====== RECORDED INFORMATION ======

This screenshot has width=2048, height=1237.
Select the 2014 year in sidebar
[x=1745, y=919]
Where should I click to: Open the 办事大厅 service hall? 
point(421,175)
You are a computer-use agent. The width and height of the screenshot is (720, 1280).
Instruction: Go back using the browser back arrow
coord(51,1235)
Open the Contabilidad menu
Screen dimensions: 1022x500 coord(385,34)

======

▶ _WORK ORDER_:
Reproduce all of the listing, exactly as given.

▶ _RESPONSE_:
This screenshot has width=2048, height=1237.
Select the 2014 year in sidebar
[x=1745, y=919]
Where should I click to: Open the 办事大厅 service hall? 
point(421,175)
You are a computer-use agent. The width and height of the screenshot is (720, 1280).
Instruction: Go back using the browser back arrow
coord(51,1235)
Open the Contabilidad menu
Screen dimensions: 1022x500 coord(385,34)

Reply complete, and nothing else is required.